**Work instructions:** Copy the lines from the one containing "Screen dimensions: 1191x766" through the one containing "(1113, 453)", inclusive, keeping them identical to the original.

**Record excerpts:**
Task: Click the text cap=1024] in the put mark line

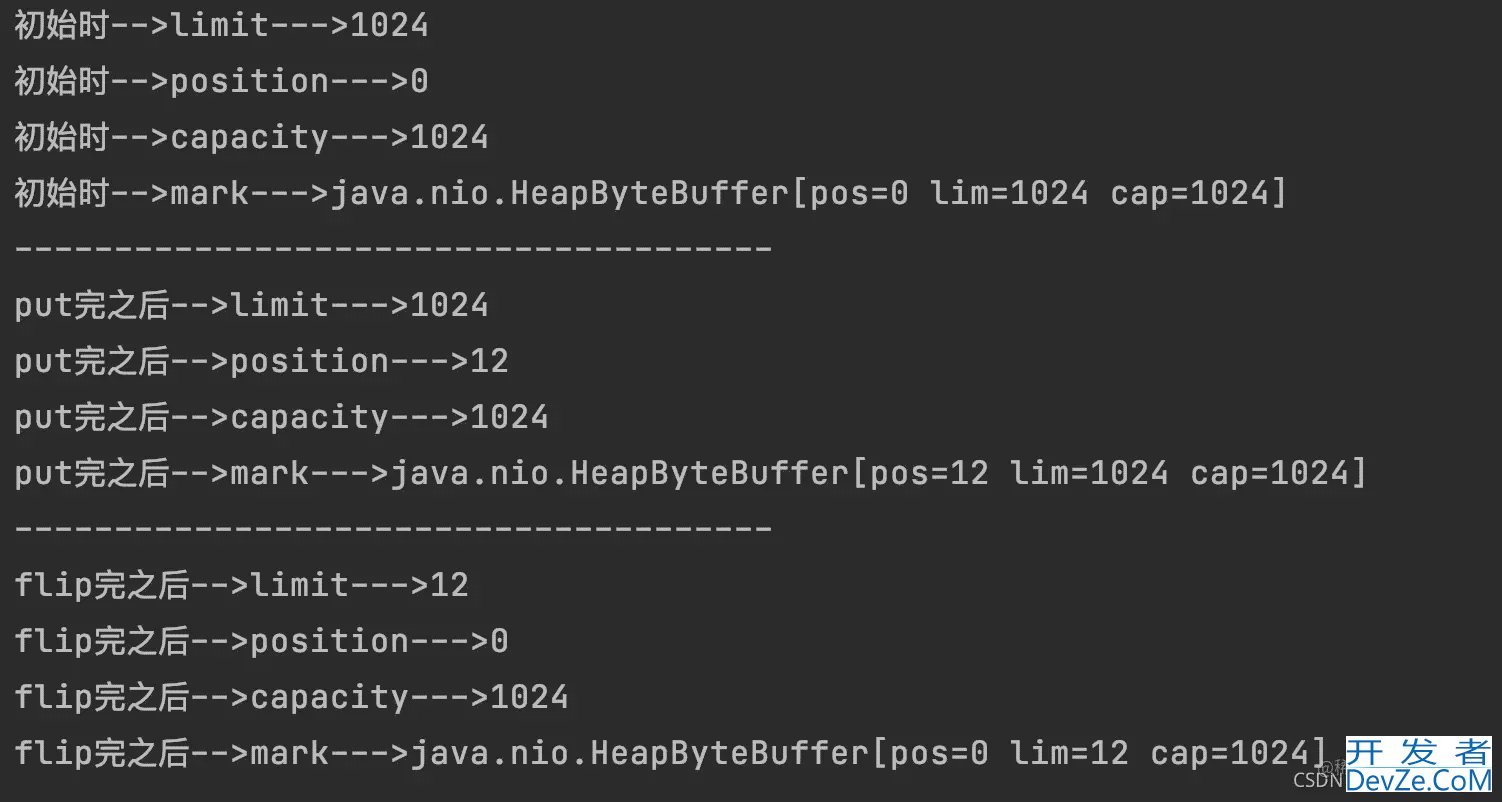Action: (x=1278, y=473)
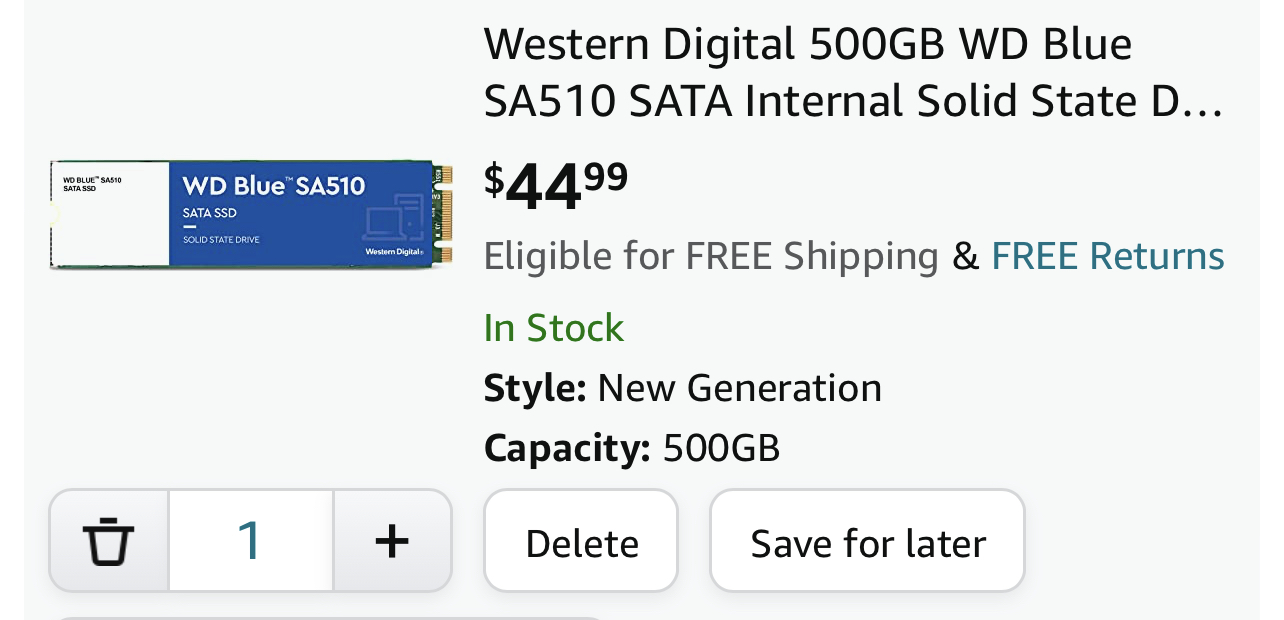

--

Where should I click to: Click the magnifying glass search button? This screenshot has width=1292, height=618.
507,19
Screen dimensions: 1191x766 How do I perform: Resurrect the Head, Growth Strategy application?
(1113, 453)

* * *

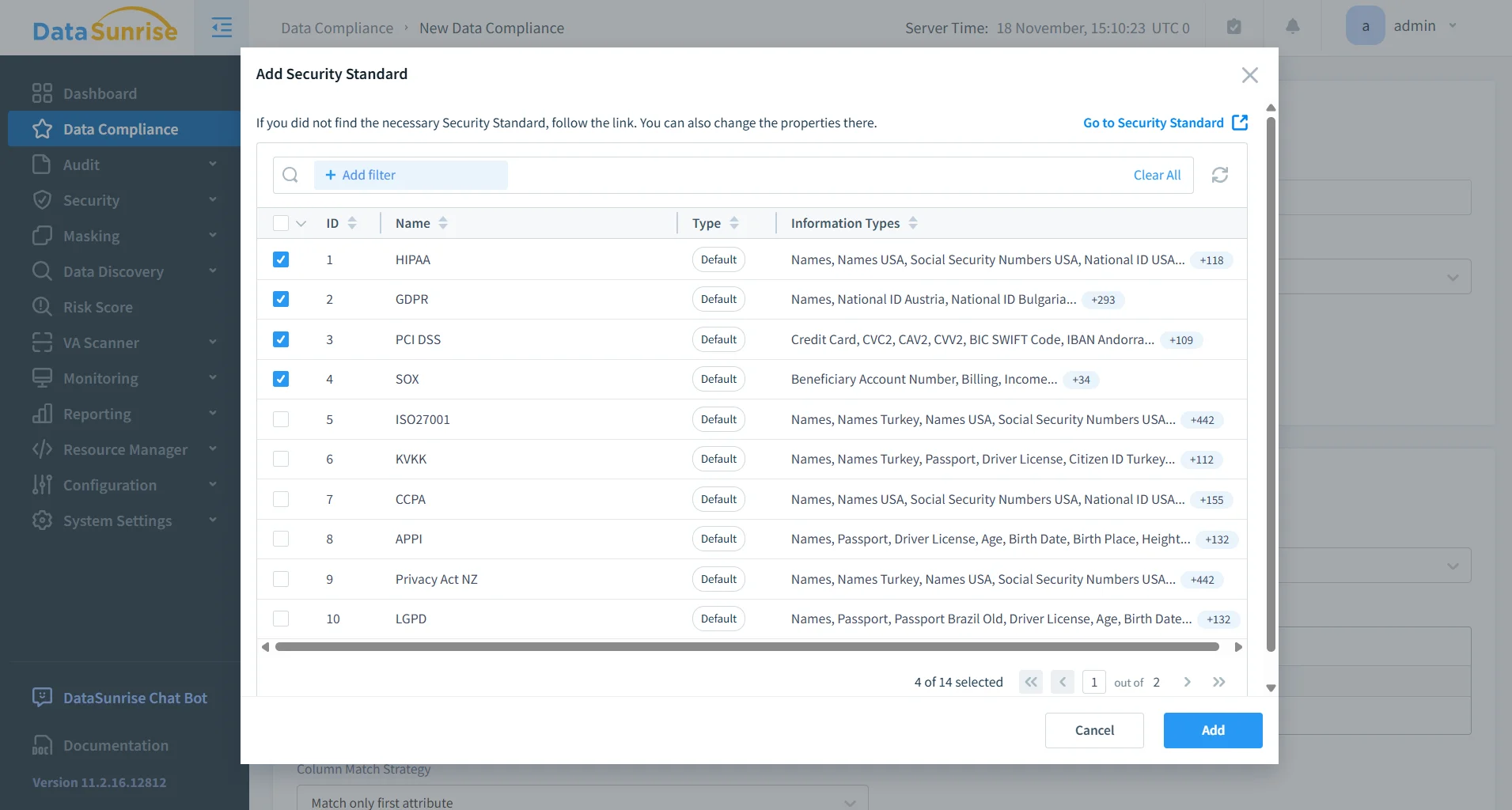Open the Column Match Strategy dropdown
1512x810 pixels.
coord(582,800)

**Complete output:**
Screen dimensions: 1191x766 How do I perform: Resurrect the Head, Growth Strategy application?
(1113, 453)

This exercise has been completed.